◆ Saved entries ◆
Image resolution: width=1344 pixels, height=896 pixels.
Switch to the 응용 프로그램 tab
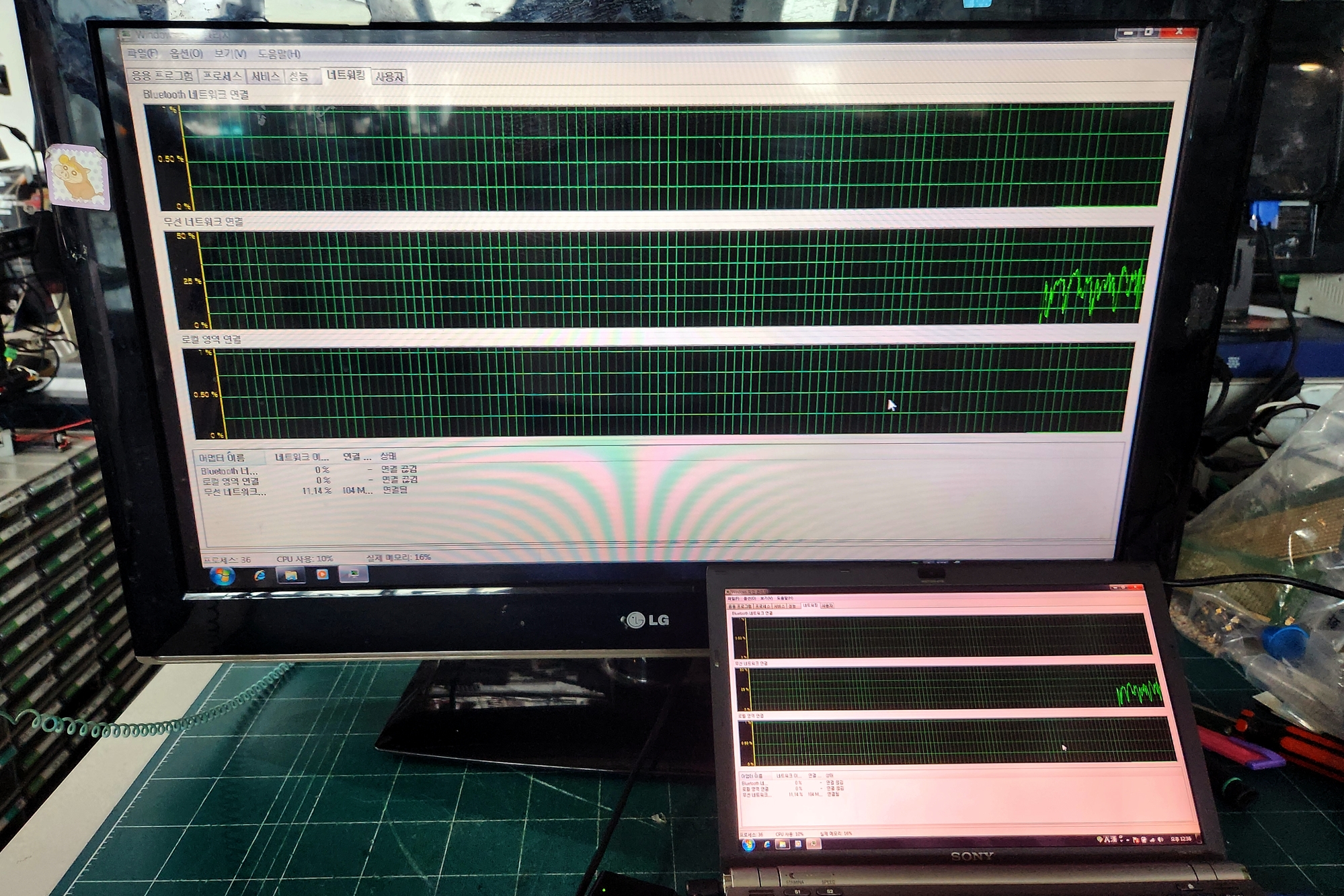point(163,76)
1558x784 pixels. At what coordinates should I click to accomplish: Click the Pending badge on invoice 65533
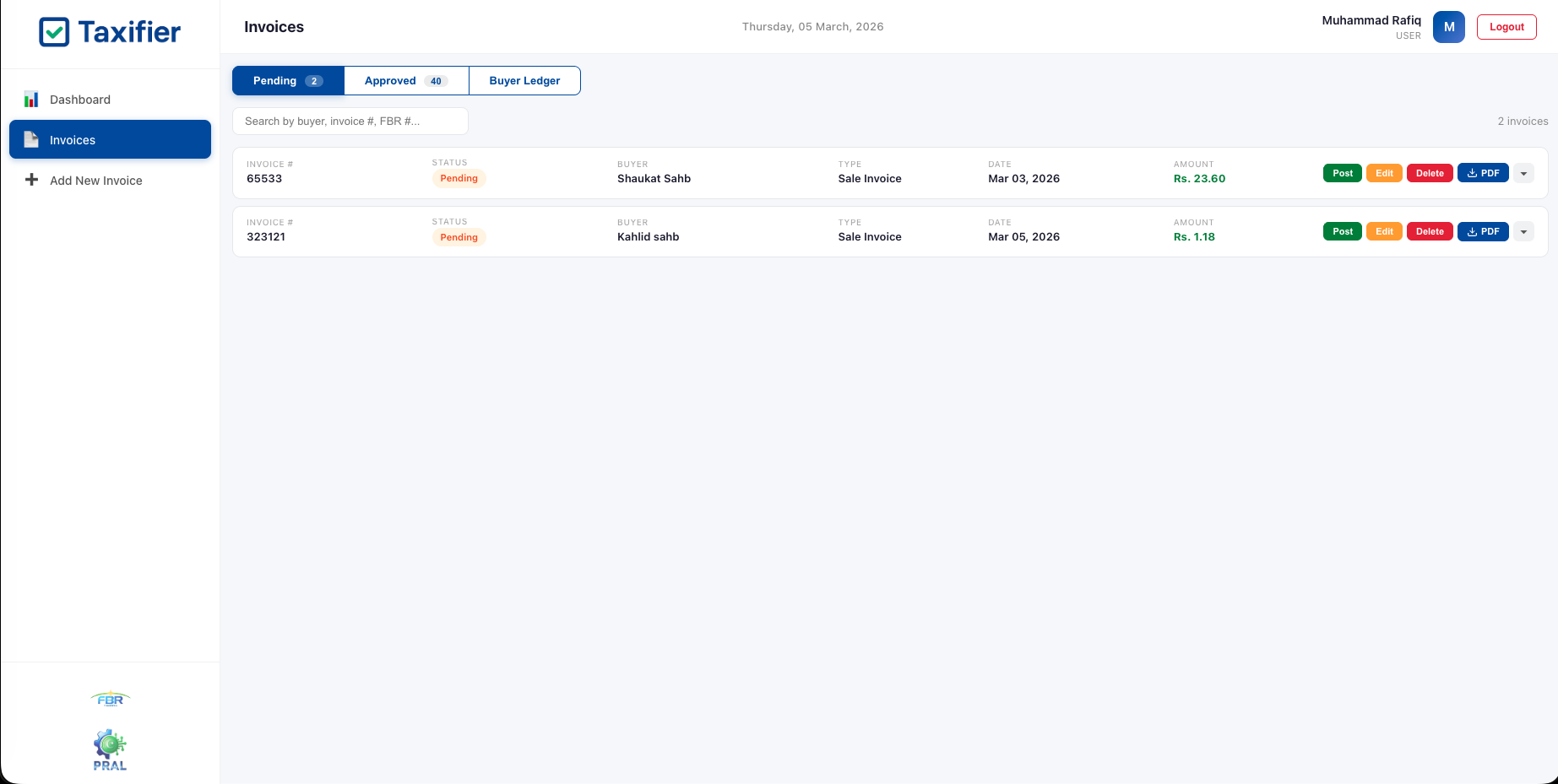tap(459, 178)
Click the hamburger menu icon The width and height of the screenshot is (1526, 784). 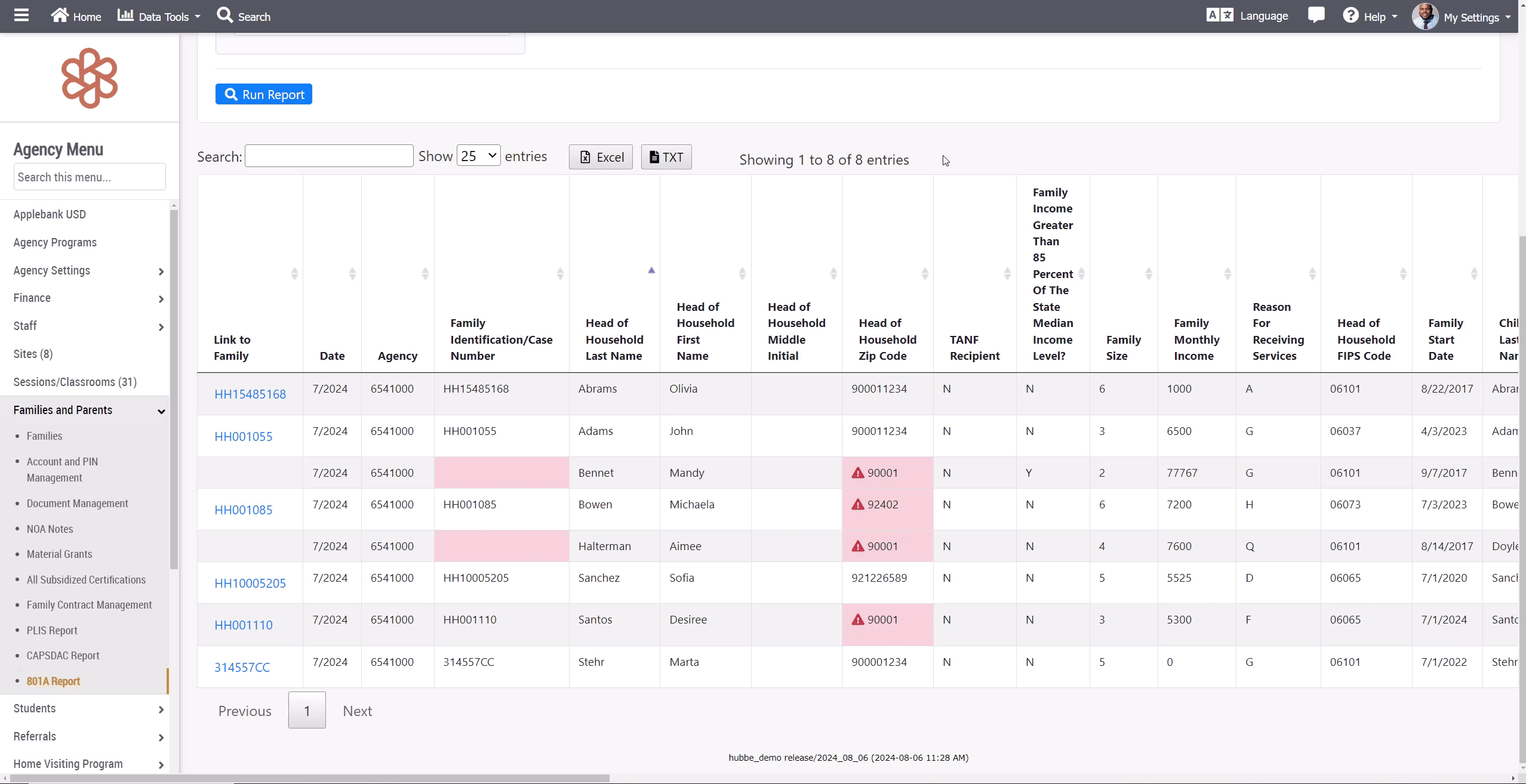pos(21,16)
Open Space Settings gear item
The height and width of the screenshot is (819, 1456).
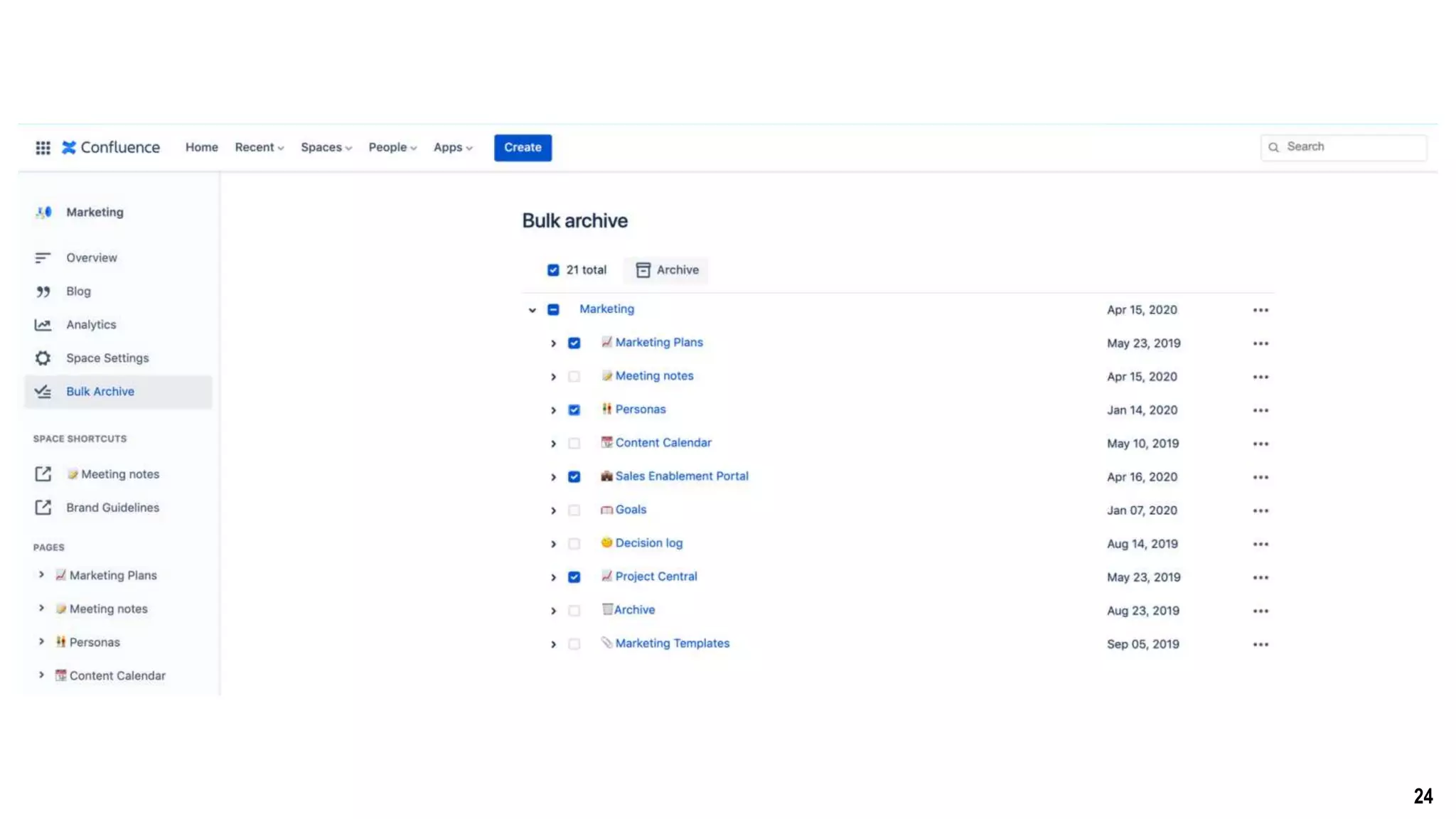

◆ EXERCISE GOAL ◆
Transcribe exactly the span of lines that opens with the line holding "Open Space Settings gear item" and closes with the last line of the entries above. Omit pictures.

◆ YOUR RESPONSE ◆
Open Space Settings gear item
The height and width of the screenshot is (819, 1456).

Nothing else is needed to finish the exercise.